Stored data:
== Segment start ==

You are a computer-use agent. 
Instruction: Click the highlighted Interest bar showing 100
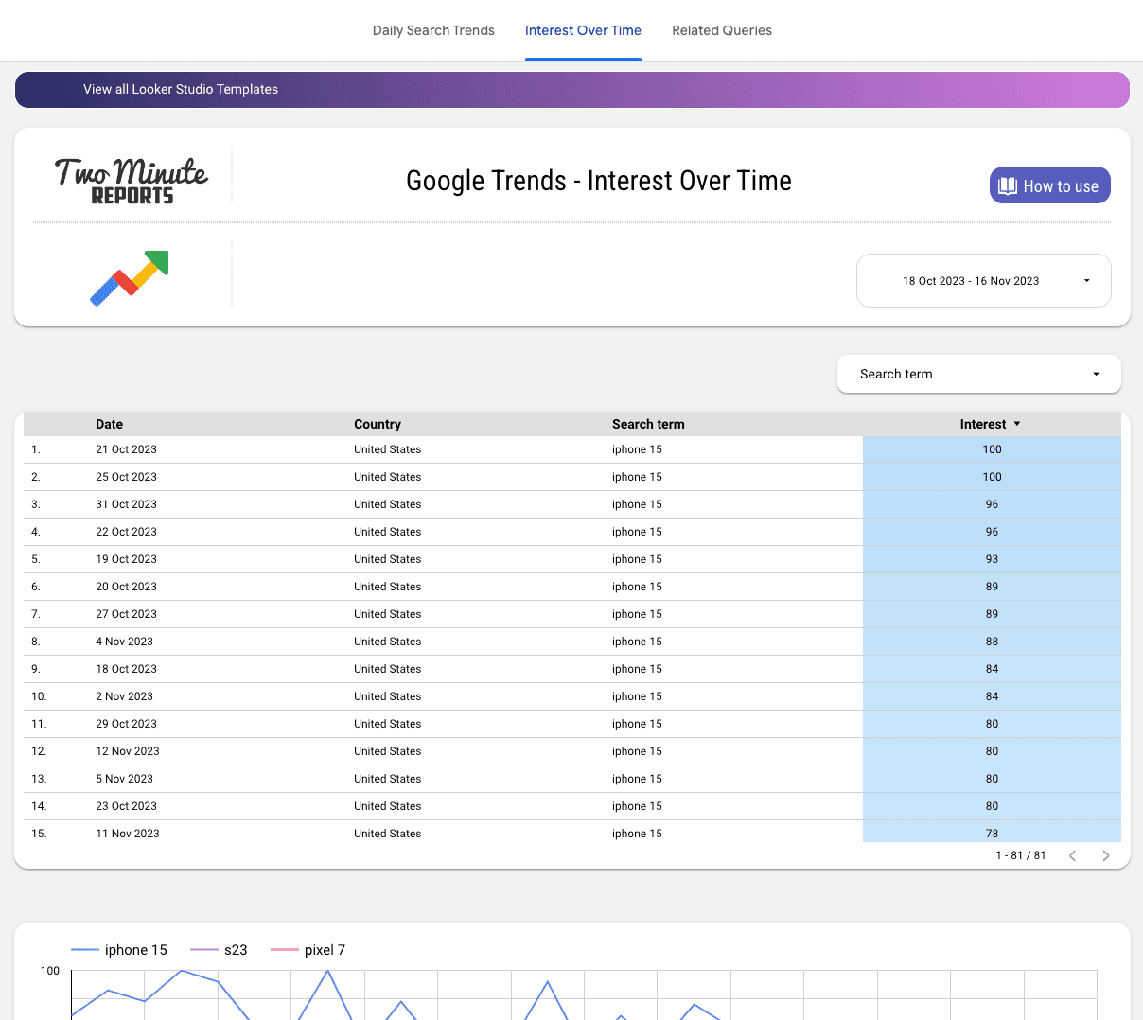992,449
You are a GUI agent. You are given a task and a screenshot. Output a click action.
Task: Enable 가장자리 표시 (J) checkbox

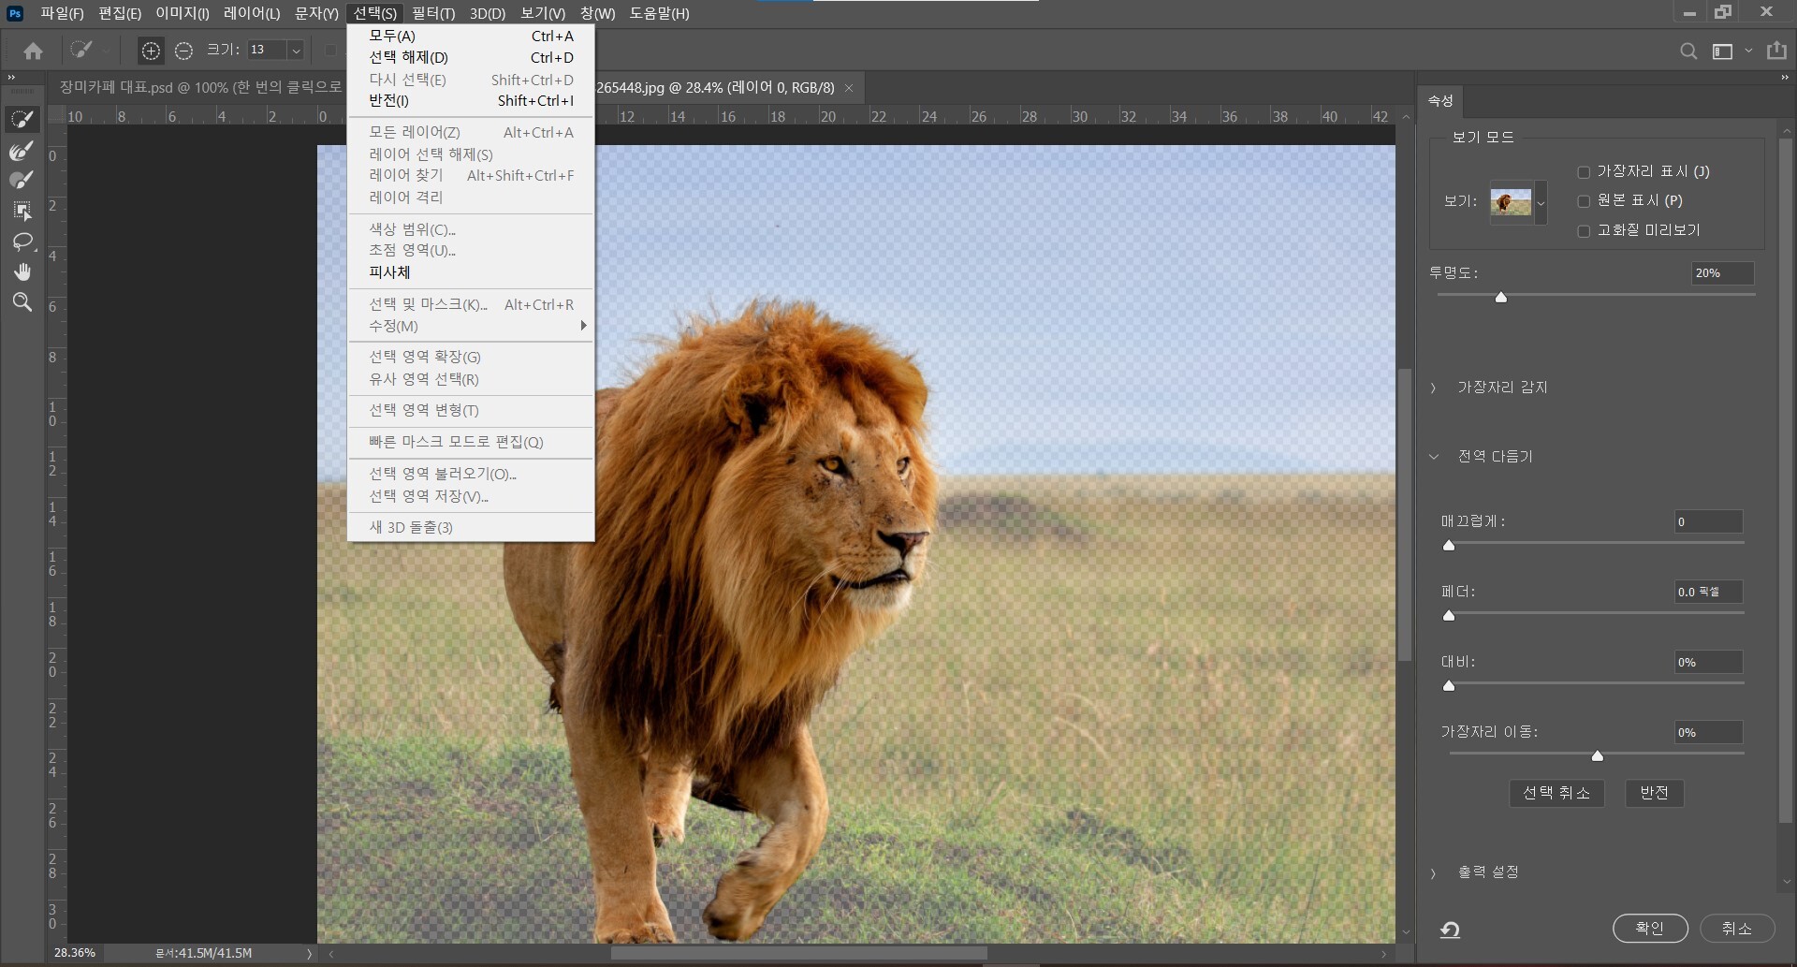point(1584,172)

== Segment end ==

Pull out every line of the records above that contains the word "agent".

Result of the exercise:
You are a computer-use agent. 
You are a GUI agent. You are given a task and a screenshot. Output a click action.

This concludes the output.